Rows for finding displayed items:
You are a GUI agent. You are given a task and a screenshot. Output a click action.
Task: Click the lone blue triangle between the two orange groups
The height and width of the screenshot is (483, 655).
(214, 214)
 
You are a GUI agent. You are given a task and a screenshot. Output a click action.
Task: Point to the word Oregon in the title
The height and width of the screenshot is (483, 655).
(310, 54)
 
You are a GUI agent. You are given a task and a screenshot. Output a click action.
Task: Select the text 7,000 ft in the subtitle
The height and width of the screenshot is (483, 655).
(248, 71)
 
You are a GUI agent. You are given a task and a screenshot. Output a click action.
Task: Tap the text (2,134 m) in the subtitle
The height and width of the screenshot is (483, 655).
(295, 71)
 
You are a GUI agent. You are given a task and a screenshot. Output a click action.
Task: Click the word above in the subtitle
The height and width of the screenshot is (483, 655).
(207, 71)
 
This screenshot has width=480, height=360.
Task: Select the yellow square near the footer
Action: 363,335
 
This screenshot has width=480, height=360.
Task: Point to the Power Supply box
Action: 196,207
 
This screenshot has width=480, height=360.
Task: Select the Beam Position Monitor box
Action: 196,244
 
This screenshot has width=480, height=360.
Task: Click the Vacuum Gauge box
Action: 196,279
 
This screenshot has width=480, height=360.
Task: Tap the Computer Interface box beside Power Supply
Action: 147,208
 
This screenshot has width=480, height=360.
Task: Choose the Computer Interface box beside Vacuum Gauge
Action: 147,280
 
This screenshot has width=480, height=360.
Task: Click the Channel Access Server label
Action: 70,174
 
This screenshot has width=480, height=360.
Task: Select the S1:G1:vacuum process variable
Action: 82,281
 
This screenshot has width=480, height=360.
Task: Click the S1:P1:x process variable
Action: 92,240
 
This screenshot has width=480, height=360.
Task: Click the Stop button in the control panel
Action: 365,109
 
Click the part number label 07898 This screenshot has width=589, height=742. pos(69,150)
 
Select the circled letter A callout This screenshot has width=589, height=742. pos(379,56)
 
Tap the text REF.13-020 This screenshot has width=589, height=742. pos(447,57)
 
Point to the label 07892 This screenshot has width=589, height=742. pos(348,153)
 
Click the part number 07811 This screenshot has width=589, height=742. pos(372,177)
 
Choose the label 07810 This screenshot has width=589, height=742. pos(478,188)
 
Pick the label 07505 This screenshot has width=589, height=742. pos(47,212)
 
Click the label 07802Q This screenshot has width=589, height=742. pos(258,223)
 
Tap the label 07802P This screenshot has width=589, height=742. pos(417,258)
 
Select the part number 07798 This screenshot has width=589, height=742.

The request: Rewrite the rows starting with the line with "Click the label" and going on through the end of the rows, requests included, adding 36 to every number in the coordinate answers.

The solution:
Click the label 07802Q This screenshot has width=589, height=742. pos(294,259)
 
Tap the label 07802P This screenshot has width=589, height=742. pos(453,294)
 
Select the part number 07798 This screenshot has width=589, height=742.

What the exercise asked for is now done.